Package com.broadleafcommerce.auth.security.service

Interface SecurityService

All Known Implementing Classes:

DefaultSecurityService

public interface SecurityService

Service used during the authorization flow to assess the privileges of the current user in order to filter the requested scopes or retrieve the permissions for an access token.

Author:

Nick Crum (ncrum)

Method Summary

Modifier and Type	Method	Description
Set<String>	checkScopes(Set<String> requestedScopes)	Returns the sub-set of requested scopes that the user is permitted to access.
Set<String>	extractPermissions(Set<String> scopes)	Returns the set of permissions the user has for the given scopes.

Method Details

checkScopes

Set<String> checkScopes(Set<String> requestedScopes)

Returns the sub-set of requested scopes that the user is permitted to access.
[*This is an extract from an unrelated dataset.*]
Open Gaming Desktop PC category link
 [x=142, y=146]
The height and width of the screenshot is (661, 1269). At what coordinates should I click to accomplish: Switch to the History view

This method is used within the SecurityServiceOAuth2RequestFactory to check that the requested scopes are accessible for the current user. If none of the requested scopes are accessible, this will return an empty set.

Parameters:

requestedScopes - the set of requested scopes

Returns:

a sub-set of the requested scopes

extractPermissions

Set<String> extractPermissions(Set<String> scopes)

Returns the set of permissions the user has for the given scopes. This method is used within the SecurityServiceAccessTokenConverter to extract the set of permissions the user has for the requested scopes.

Parameters:

scopes - the scopes

Returns:

a set of permissions